_Instructions for the task_: Determine the number of lines of the records below that include "method". Respond with the number and no other text.

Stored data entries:
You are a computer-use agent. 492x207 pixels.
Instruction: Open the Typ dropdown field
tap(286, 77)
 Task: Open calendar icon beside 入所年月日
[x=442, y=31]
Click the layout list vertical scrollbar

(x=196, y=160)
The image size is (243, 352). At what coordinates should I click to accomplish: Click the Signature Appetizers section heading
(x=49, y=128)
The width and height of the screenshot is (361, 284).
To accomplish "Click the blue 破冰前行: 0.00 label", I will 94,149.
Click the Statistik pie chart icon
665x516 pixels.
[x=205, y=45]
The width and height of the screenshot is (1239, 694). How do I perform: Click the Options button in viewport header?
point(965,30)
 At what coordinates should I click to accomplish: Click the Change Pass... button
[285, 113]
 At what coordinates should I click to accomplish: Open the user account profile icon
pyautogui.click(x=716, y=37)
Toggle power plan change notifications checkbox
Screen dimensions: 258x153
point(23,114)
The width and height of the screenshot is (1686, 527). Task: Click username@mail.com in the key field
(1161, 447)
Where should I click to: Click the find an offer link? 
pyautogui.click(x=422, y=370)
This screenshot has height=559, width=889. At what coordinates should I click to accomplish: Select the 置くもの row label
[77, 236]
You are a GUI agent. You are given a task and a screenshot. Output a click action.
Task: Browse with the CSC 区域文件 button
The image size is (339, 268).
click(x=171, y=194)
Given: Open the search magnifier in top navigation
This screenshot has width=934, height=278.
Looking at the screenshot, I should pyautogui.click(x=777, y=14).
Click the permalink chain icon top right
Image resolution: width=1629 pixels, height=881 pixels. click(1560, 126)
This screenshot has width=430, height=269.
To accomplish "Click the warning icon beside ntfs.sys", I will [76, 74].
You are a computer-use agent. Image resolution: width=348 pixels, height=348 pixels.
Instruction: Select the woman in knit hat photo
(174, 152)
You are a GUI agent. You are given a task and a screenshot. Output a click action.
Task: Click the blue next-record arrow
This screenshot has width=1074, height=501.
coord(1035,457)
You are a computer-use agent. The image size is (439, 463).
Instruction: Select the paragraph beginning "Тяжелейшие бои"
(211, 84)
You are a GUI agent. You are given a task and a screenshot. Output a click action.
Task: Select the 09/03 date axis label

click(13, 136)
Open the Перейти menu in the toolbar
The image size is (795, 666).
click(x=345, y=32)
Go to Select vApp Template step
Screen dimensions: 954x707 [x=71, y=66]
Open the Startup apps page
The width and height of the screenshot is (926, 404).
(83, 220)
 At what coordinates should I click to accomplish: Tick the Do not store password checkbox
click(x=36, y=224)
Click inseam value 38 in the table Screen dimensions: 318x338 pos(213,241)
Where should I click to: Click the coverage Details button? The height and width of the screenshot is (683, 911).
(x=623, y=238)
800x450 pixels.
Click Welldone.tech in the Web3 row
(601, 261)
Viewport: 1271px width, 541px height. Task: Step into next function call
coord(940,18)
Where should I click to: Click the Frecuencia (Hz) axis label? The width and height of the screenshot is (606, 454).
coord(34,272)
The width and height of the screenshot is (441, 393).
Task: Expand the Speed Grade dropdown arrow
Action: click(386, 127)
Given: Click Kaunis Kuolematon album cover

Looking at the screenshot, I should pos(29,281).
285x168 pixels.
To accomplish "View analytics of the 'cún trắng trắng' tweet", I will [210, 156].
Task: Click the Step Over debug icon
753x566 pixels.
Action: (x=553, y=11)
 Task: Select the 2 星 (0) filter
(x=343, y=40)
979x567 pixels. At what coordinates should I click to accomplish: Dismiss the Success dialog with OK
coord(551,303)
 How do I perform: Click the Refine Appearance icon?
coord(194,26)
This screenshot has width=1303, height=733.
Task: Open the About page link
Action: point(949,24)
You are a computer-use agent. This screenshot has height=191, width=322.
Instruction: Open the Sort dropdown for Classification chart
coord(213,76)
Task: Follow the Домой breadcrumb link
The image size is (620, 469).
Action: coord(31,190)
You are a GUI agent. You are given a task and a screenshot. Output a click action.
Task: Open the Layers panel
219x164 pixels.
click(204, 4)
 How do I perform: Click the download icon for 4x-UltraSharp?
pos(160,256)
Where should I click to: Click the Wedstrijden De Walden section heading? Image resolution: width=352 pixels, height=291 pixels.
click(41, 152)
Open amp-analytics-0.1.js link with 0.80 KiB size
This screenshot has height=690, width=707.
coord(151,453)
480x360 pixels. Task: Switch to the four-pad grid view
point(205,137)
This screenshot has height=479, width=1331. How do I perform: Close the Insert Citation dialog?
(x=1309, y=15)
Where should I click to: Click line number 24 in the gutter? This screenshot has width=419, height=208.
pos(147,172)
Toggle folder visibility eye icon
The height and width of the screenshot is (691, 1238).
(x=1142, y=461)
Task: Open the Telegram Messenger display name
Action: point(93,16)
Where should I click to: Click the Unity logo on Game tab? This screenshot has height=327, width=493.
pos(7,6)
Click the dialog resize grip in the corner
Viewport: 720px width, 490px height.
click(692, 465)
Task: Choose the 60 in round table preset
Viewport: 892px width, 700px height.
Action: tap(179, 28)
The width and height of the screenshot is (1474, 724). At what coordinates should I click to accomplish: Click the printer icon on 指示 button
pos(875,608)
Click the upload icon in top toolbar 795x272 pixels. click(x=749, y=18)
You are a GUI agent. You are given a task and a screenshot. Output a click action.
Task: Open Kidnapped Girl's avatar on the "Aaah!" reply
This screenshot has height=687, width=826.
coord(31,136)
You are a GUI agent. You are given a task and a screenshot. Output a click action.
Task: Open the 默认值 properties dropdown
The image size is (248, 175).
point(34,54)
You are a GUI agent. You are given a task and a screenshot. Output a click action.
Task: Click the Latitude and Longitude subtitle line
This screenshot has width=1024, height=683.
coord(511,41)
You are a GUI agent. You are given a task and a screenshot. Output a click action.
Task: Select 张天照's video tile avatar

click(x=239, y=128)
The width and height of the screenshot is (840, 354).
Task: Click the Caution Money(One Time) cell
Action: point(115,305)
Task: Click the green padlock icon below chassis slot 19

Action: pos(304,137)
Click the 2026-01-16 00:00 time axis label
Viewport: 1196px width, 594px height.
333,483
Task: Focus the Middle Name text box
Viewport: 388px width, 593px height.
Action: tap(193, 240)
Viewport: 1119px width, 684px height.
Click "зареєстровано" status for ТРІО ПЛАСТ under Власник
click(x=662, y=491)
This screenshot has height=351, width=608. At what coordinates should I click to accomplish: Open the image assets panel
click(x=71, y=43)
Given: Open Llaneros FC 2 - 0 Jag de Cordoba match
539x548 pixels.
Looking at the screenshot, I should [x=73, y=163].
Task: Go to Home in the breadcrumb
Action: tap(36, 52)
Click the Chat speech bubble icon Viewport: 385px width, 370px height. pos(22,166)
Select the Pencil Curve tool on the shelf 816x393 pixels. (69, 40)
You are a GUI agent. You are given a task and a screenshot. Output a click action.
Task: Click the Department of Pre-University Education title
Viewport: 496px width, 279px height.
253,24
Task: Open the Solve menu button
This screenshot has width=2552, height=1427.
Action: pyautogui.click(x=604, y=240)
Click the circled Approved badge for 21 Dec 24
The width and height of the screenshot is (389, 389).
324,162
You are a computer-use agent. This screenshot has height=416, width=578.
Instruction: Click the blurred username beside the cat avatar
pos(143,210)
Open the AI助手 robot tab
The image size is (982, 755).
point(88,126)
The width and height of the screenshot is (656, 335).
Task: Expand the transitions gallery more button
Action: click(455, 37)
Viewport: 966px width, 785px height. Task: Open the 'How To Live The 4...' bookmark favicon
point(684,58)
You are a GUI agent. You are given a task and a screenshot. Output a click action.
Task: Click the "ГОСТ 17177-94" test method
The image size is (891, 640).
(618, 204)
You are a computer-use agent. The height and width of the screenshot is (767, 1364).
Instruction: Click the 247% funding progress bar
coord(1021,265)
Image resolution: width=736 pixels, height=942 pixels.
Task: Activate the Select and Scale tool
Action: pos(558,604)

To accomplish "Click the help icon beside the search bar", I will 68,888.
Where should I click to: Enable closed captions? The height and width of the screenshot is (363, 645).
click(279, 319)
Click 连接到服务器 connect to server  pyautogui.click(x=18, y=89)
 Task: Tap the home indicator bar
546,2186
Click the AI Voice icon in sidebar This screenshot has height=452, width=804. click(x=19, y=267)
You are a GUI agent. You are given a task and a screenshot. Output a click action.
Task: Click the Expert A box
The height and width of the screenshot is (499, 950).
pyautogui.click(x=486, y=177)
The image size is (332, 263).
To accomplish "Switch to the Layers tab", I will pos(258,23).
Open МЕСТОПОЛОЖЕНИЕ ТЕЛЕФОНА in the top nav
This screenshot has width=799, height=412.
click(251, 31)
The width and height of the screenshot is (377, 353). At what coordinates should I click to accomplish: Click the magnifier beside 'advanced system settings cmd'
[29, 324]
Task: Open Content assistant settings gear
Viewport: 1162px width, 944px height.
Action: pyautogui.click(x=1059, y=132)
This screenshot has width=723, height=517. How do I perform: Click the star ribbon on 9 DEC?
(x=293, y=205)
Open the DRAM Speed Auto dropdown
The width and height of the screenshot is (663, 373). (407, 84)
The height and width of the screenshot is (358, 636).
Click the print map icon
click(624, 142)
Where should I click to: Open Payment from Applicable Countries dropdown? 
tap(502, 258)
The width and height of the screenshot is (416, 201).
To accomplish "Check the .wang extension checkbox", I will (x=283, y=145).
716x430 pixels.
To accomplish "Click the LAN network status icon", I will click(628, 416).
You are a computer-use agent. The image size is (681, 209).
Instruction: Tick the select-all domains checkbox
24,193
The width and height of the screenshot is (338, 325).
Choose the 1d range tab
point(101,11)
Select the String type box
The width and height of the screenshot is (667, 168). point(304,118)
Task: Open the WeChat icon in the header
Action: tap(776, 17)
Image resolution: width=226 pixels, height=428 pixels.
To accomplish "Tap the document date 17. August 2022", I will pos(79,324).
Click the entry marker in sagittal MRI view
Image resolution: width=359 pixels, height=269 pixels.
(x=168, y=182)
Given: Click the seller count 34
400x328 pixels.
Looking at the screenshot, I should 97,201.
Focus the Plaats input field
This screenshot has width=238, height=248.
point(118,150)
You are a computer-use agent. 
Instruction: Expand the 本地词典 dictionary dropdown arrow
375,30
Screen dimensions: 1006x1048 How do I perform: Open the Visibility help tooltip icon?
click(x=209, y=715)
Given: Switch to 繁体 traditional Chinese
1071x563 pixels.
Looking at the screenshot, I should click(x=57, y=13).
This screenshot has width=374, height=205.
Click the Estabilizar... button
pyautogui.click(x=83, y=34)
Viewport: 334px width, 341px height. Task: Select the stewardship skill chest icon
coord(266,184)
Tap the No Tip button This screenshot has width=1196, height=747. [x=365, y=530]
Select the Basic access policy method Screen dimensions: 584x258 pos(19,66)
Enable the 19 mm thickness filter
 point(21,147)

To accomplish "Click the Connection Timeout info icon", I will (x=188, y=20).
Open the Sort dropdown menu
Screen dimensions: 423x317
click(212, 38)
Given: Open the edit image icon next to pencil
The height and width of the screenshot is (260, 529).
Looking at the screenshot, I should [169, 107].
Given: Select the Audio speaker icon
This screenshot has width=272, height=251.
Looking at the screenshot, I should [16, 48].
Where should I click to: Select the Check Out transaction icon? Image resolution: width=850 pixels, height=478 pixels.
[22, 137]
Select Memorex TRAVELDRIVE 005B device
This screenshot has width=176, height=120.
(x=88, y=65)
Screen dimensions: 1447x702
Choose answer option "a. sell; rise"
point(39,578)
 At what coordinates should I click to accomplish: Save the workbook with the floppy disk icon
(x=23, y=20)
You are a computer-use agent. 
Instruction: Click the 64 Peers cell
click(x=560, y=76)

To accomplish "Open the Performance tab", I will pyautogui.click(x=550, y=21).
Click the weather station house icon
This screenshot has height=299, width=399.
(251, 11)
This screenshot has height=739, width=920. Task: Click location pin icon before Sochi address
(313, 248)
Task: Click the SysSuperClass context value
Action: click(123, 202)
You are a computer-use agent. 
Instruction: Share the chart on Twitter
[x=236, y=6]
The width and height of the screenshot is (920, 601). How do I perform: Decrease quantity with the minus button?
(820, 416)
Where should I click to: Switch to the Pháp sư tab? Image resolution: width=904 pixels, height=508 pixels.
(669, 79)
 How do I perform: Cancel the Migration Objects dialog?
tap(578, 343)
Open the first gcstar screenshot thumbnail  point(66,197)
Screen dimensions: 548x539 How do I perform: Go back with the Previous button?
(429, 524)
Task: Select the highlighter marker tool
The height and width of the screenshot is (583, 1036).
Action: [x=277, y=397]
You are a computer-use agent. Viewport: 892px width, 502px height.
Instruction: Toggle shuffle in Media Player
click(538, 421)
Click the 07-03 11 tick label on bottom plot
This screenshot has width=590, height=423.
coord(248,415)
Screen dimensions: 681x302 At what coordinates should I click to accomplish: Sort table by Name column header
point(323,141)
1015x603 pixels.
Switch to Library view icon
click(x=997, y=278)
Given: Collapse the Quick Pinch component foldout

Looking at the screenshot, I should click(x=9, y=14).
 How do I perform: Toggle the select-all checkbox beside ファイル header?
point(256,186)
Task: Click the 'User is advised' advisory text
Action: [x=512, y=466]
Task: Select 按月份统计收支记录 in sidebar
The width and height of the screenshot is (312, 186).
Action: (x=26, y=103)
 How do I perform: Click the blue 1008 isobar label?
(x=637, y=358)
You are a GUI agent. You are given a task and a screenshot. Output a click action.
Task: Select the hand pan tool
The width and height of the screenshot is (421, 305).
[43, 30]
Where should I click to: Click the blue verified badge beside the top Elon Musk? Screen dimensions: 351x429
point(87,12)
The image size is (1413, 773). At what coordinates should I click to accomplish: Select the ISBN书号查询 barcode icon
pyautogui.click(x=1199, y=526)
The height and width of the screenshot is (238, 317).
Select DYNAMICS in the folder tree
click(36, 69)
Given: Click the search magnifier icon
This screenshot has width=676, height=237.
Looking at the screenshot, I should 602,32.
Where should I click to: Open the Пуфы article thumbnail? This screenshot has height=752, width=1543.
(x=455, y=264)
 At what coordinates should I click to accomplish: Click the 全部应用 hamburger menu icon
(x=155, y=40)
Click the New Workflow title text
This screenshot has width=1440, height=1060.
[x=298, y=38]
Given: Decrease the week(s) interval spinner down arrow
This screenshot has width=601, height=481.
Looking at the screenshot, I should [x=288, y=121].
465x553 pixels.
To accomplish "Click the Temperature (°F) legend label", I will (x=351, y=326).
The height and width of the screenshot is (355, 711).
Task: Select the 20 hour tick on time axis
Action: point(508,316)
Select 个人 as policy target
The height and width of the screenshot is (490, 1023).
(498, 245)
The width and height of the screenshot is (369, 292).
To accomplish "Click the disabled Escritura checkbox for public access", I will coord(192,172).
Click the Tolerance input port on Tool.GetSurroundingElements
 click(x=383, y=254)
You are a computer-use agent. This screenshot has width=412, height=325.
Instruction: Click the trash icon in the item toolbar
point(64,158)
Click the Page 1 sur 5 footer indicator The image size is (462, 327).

_Answer section_: 2